Il conserve les avantages territoriaux acquis par Alexandroff, c’est-à-dire la mainmise de l’Organisation révolutionnaire sur la Macédoine bulgare. À la barbe tranquille du gouvernement régulier, il dicte ses lois à la région, jugeant, condamnant, exécutant, doublant les fonctionnaires de l’État de fonctionnaires à lui, enrégimentant la jeunesse, tolérant ou interdisant les travaux des champs, contrôlant les revenus de chacun, ensuite levant les impôts d’après un taux justement équilibré.

Il fait plus : il inaugure l’ère des frères ennemis.

Les amis de Protogueroff refusant de marcher sous sa loi, il décide de les exterminer.

À la guerre étrangère, il ajoute la guerre civile.


Selon la légende, Vantché vivrait en Macédoine, tantôt dans une aire, tantôt dans une autre, comme un vautour traqué. Si Épinal était en Bulgarie, il aurait ses images, ou chacun pourrait le voir dormant sur une patte, les paupières mi-closes, à la pointe d’une montagne. En réalité, il change souvent de domicile. L’autre jour, il était à Sofia, déguisé en pope, revolvers sous sa soutane. Sa maison préférée est à douze kilomètres de la capitale, à Bansko, une villa blanche vers laquelle les Bulgares, en passant, clignent malicieusement de l’œil. Néanmoins, il aime à changer de lit.

À le regarder de près, Vantché n’est pas le diable. Tout bien compté, il n’a qu’un seul défaut : il tue ceux qui ne sont pas de son avis. C’est tout. Il n’est ni fou, ni illuminé, ni impulsif ; c’est un logicien. Ne pouvant supporter les obstacles, il les supprime. Donnez-lui ce qu’il désire, aussitôt il déchargera ses bombes et ses revolvers. C’est lui qui l’écrit dans son journal la Liberté ou la Mort. Pour l’instant, il prévient qu’il lui est tout à fait impossible de s’arrêter. Qu’arriverait-il s’il n’assassinait plus ? La Bulgarie serait couverte de gens qui ne penseraient pas comme Vantché ! Ce serait épouvantable !

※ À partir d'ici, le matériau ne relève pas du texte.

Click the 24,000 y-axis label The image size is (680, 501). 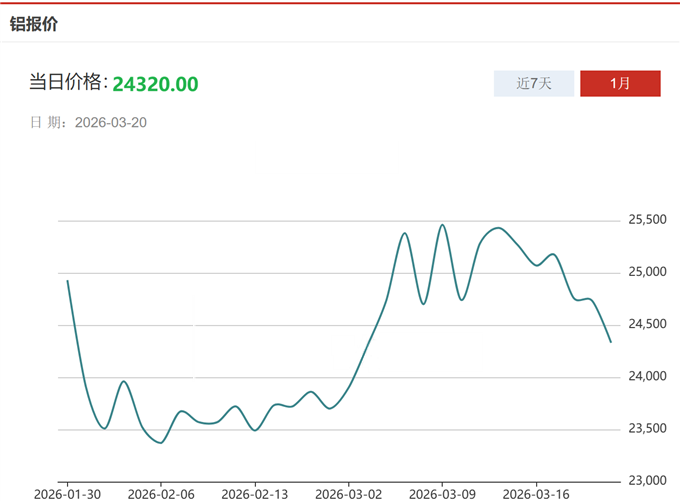click(x=647, y=376)
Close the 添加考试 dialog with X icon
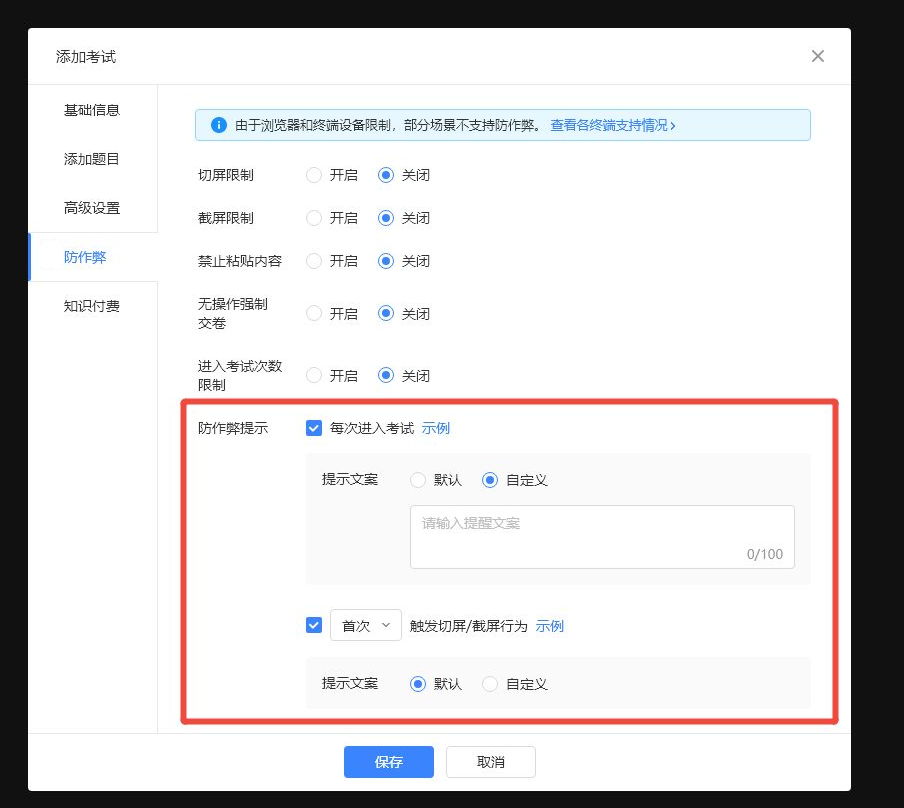Image resolution: width=904 pixels, height=808 pixels. tap(817, 56)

Et le bon gouvernement de Sofia, que dit-il de cette aventure ?

Il dit :

— Chez nous, le mot haïdouc signifie à la fois héros et bandit. Toute notre poésie est à la gloire des haïdoucs. Nous leur élevons des monuments, nous leur tressons des couronnes. C’est dans le sang du peuple.

— Alors ?

— Alors, comme nous chantions leurs louanges au temps des Turcs, nous ne pouvons, les mêmes causes persistant sous les Serbes, faire croire à notre peuple que le héros d’hier n’est plus aujourd’hui qu’un bandit.

On l’a bien vu l’année dernière, après l’assassinat de Poundeff, le cent cinquantième ou le cent soixantième de la dictature de Mikaïloff. Le gouvernement voulut donner un gage à l’opinion étrangère. Le procès du « Petit » fut décidé. Comme vous ne l’ignorez plus, Mikaïloff vit debout, sur la plus haute montagne de Macédoine. On ne pouvait aller le chercher où seuls vont les oiseaux de grand luxe. Son pays le prévient par une note qui paraît au Journal officiel. Deux cent quatre avocats se disputent l’honneur de défendre l’accusé. Le procès a lieu. Toute l’armée à revolvers, tous les porteurs de casquette, les mille petits haïdoucs de Sofia cernent le palais de justice. Les juges en ont froid sous leur hermine, les jurés grelottent dans leur pantalon. Vantché a volé du sommet du Pirine au sommet du Vitoche, et là attend, à douze cents mètres, dominant Sofia. Soudain, dans le ciel, paraît l’arc annonciateur. Le beau temps revenait. Vantché était acquitté ! la ville, enfin, respirait.